で、みのること山田稔さんの方は名作『コーマルタン界隈』の文学散策。コーマルタン通はギャルリ・ラファイエット、オ・プランタン、C&A、MONOPRIX、UNIQLO……などの立ち並ぶ百貨店街のお高い感じとサンラザール駅周辺の猥雑さと、リセ・コンドルセやサン・ルイ・ダンタン教会のオーソドクスな厳めしさと、それらが隣接し合って妙なカクテルになった地域である。小生は上野(?)を連想したが、山田氏は京都の四条寺町だと書いておられる。
上から順にサンラザール通から見たコーマルタン通。ドームが百貨店プランタン。71番地の門、郵便受け。
コーマルタン通とサンラザール通のぶつかった角から歩いて五分くらいのところに
ギュスタヴ・モロー美術館がある(さらにもう五分ほど歩けばすでに紹介したブルトンの住居のあったフォンテーヌ通)。十二年振りに訪問。雰囲気はあまり変っていないが、来場者が多かった。蝋細工でミニチュアの人物モデル(群像など)を作っておいて、それを見ながら大画面を描き上げるというモローの手法が公開された特別展をやっていた。
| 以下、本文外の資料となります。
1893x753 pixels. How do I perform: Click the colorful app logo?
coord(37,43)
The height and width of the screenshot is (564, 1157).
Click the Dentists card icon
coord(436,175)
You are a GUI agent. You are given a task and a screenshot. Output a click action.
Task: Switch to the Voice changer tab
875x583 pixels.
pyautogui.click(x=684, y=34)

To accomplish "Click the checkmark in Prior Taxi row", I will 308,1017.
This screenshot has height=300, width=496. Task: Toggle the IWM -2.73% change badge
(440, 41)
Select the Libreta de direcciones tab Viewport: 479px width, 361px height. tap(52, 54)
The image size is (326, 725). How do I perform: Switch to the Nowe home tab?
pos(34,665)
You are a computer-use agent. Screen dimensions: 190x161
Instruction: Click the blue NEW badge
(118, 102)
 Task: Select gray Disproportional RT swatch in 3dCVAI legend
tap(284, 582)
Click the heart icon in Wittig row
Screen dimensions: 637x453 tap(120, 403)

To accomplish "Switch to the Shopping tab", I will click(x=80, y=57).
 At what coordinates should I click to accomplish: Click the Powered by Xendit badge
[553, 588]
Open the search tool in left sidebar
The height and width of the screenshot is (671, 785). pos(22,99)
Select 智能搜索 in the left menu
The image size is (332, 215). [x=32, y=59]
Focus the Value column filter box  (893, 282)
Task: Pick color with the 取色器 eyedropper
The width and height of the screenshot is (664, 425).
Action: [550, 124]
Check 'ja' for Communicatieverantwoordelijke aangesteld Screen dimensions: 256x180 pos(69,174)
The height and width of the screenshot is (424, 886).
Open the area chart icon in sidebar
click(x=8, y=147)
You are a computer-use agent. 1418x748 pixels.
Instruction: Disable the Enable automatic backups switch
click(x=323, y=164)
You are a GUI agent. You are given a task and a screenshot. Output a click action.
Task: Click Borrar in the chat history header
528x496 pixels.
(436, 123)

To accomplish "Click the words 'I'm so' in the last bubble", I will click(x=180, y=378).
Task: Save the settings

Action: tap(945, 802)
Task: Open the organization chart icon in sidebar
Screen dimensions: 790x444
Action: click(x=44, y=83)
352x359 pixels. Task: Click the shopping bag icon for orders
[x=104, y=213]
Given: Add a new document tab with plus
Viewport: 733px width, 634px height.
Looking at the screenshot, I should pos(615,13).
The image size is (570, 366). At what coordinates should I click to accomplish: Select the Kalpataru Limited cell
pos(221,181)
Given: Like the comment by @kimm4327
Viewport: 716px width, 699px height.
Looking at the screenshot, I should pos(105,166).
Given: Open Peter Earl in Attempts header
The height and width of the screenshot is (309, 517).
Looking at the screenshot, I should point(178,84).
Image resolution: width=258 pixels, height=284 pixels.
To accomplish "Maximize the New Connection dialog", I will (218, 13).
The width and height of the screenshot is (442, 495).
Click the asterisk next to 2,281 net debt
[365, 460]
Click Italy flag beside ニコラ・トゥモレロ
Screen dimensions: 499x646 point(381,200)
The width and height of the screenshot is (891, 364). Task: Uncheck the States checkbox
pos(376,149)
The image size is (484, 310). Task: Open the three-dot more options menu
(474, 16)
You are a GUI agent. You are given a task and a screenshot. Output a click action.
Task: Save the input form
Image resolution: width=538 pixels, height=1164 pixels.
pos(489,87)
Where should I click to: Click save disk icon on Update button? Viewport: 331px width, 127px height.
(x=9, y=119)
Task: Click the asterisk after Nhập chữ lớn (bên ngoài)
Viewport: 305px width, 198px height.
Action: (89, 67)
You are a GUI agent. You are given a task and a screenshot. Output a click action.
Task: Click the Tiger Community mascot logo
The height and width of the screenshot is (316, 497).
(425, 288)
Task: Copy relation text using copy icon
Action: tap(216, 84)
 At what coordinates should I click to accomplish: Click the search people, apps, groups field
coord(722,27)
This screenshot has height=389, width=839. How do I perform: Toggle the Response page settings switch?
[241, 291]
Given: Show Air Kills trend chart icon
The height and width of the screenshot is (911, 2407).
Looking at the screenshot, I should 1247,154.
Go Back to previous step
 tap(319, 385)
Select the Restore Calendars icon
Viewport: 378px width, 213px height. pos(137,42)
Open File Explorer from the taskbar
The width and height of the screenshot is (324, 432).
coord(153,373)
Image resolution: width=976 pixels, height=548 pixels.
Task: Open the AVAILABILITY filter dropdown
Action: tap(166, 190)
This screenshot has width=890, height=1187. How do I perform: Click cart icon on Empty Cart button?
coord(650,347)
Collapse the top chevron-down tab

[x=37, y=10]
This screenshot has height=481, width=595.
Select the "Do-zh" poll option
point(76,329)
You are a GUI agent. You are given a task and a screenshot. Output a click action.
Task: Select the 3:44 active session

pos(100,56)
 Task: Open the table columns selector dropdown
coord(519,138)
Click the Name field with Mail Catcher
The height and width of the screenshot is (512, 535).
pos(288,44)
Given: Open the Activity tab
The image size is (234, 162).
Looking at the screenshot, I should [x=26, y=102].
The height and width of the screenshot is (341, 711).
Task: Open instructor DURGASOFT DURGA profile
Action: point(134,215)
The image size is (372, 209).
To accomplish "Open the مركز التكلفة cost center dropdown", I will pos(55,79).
チケットを玄関で買うと、親切な女性係員が「フランス語分かります?」というので「少し」と答えると、ゆっくりと聞き取れるように「今日から八日間、このチケットでオルセー美術館とオペラ座の展示を見られます」と教えてくれた。フランスの公務員(国立だから公務員だろうが)としては稀にみる親切さだった。